Importing CSV files into SQL

Hi all

I am trying to load 11 csv files, each having over 700k lines. When I use the wizard, the default for the OutputColumnWidth is 50 (when I click on Advanced to see the columns). Unfortunately, at least 42 columns need to be at least 80. If I change them for the first load, I would think I would have to go through all 313 columns in the other 10 files again to find the ones that are longer than the 50 length default. Is there a way I can change the lengths without having to go through them 1 by 1 like I did the first file?

Do you have a written "record layout" that identifies the name, type, and width of each column? I'm not talking about a "graphic". I'm talking about an editable document that could be trans-mutated into a BCP format file to control the inputs and used as a CREATE TABLE statement, as well.

Hi Jeff...Unfortunately I do not

You can change all the lengths at once. Just make them all 4000 or whatever.

Hi Scott...How would I do that. I was trying to do that and I looked and don't see a way to do that. I also know the column lengths for the files and if I could change the default in the import wizard to be the highest number it would be golden.

Also, Jeff, I did locate a Data File Layout that identifies the name, type, and width of each column but not sure how to do a BCP file and the other things you suggested.

In the "Advanced" tab, do a multi-select of all the column names in the left window (by holding the Shift key and pressing on the last column name), then change the length. That length will apply to all the columns.

Thanks Scott..that worked absolutely perfectly. Does that mean that the table is now set up this way and I wont have to do this again with the other files I will load to the new table?

Great, glad it helped.

Correct. If you use the same table table name, SQL will "know" the table already exists and give you options accordingly.

Naturally if you need to you can also ALTER columns. For example, if you determine one column is always an int or a date. If you do so, I strongly urge you to use a script to do that, because it may need done again later for that table or another import table.

1 Like

Scott..something very strange is happening...the file starts to load and once it gets to row 294,687 (of 700k) I get a truncation error on the last column. How does it take all of those lines then say that particular line/column has a truncation problem? I ran it several times, made alterations etc. but it still bombs on that line/column?

Hmm. Try using 8000 rather than 4000.

It could also be an error in the file format, but let's hope it's not that, 'cause that can be a pain to fix.

Actually, I found the data file layout and it says the longest field was 80, so I did 80 for all...and the column in question only has one character

Unfortunately - you now have to look at that row in the file and determine why that row is causing a problem. You can try opening the file in Notepad++ - but it may be too big, hopefully not.

Since this is a CSV file, there isn't any restrictions on what can be put into the file. So even if the specification says the column cannot exceed 80 characters doesn't guarantee that...

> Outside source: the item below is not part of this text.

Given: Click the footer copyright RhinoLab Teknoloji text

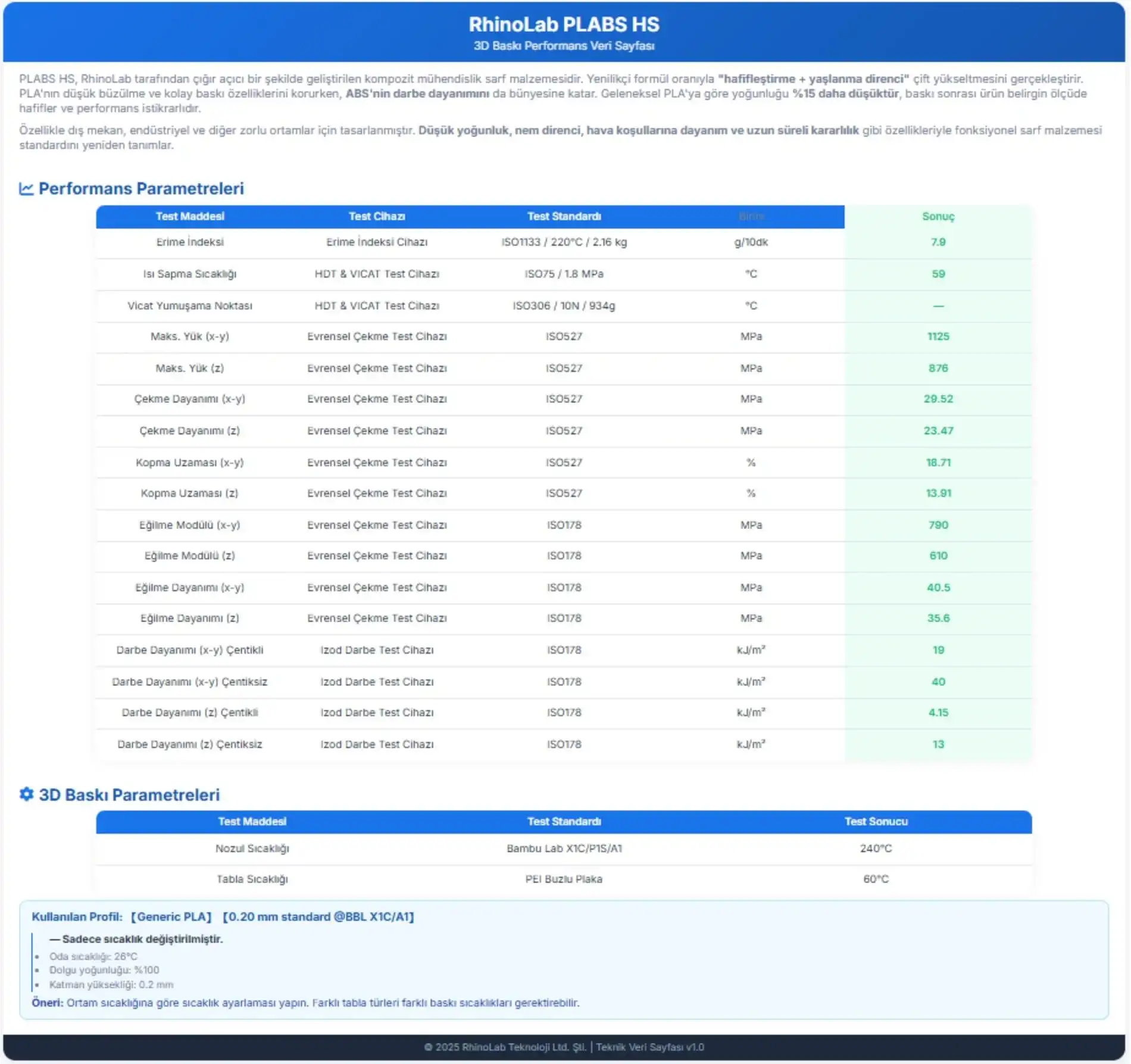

It could also be caused by an invalid character - which you should be able to identify if you can open it up in Notepad++. If that is the case, then you either need to fix the file (easiest) - or modify the package to use a different data type for the column or even a different code page for the file.

The bad part about having such unnecessarily large columns defined is that SQL Server is going to consider half that size in its memory estimates. That can have an effect on things so be careful there.

Also, bad characters in files happen all the time especially in CSV files because no one actually follows the actual correct CSV standards and, as Scott says, there's nothing to prevent such issues.

With that, I also tell you that I don't use SSIS for such things. I took the time to learn how to use BCP Format files and how to use the features of BULK INSERT and BCP to sequester "bad rows" in a separate file for correction. I suggest doing the same for future arcane but effective knowledge that can be surprisingly useful especially if you're like me and won't even stand up an SSIS instance anymore. I can only imagine that SSIS would also have such a thing as sequestering bad rows but I don't know it.

I generally use that to create a table that has all the correct datatypes and lengths There's should be a way in SSIS to sequester any bad rows without killing the whole import. I just don't know what it is because I generally use BCP or BULK INSERT for such things so that I don't have to even stand up SSIS.

Thanks @ScottPletcher, @jeffw8713 and @JeffModen. I have finished my import. It took all night and this afternoon but its done thanks to the three of you. I had previously selected a solution to my question so I am not sure how to give the 2 Jeff's credit for their assistance.

Nah... this was all you. I just made a couple of suggestions that you looked for. If you have to do this on a regular basis with less "urgency", we can help smooth a couple of things out and maybe make it so it doesn't take so long in the future. Glad you got it done and thank you for the feedback. I don't care about "points" so don't worry about that.